- WORK INSTRUCTIONS -
In the entries below, find the line with "Viewport: 525px width, 420px" and the line with "The width and". Return those two lines and all lines between them, exactly.

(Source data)
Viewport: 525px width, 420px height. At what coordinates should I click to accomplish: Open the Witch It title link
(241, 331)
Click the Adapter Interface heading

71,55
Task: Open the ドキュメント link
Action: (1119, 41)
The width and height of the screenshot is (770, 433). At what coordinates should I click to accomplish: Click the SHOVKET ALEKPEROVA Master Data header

--

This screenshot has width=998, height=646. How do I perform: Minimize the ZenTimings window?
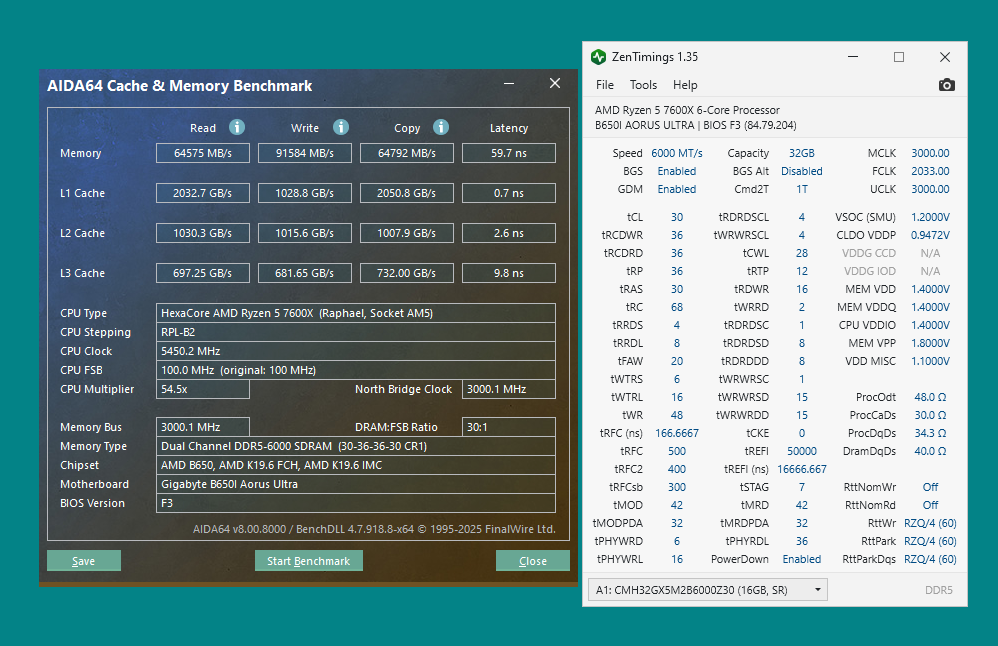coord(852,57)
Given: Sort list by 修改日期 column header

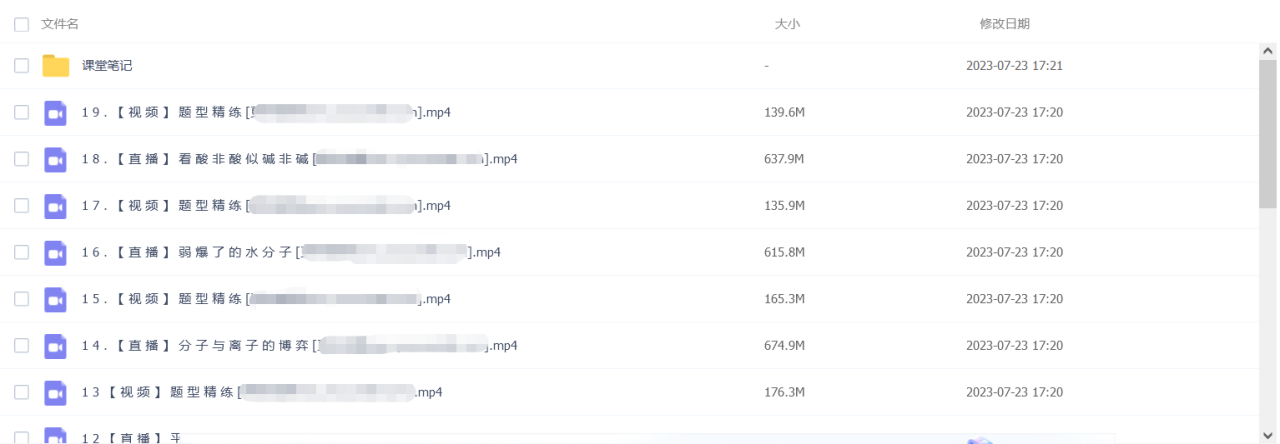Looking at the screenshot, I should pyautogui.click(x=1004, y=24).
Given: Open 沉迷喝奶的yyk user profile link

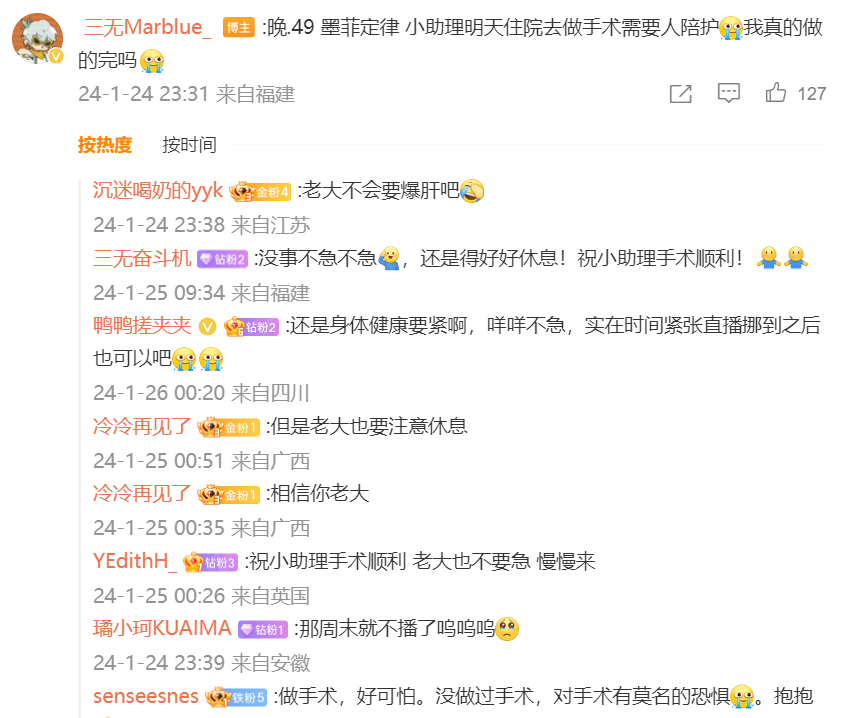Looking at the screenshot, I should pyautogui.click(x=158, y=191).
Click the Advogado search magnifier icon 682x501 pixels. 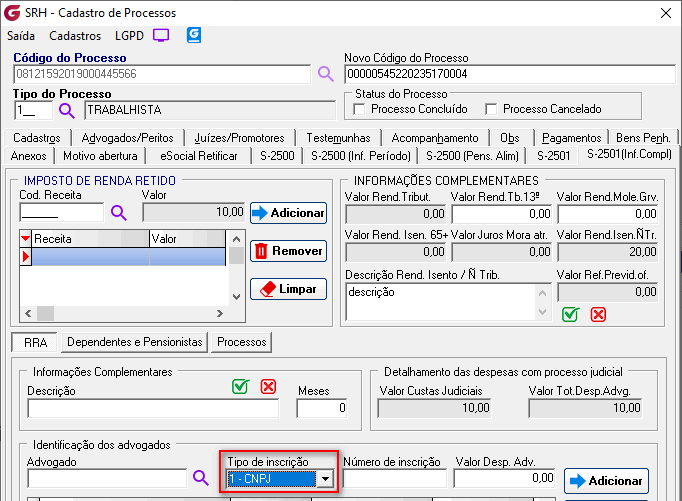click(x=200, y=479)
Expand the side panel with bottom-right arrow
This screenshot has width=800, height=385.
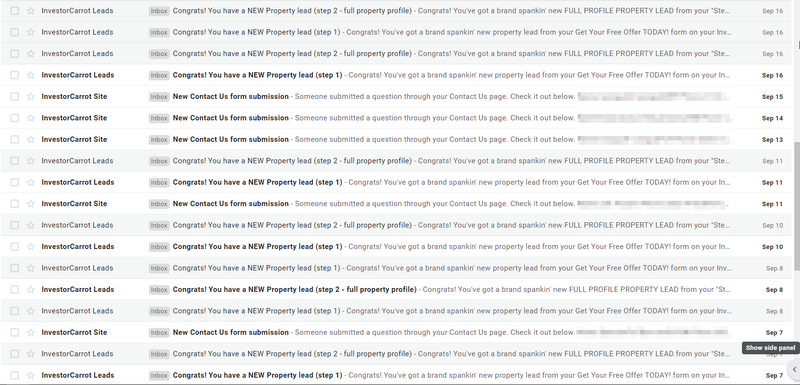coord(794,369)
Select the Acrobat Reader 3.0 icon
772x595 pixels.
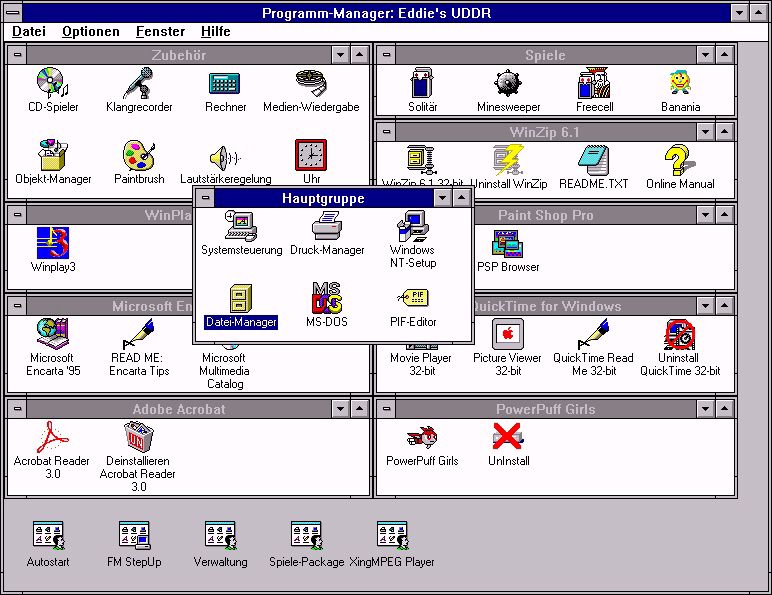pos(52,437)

- SOLUTION FOR THIS EXERCISE -
Viewport: 525px width, 420px height. At what coordinates should I click to accomplish: Open the Witch It title link
(241, 331)
Click the Adapter Interface heading

71,55
Task: Open the ドキュメント link
Action: (1119, 41)
The width and height of the screenshot is (770, 433). At what coordinates should I click to accomplish: Click the SHOVKET ALEKPEROVA Master Data header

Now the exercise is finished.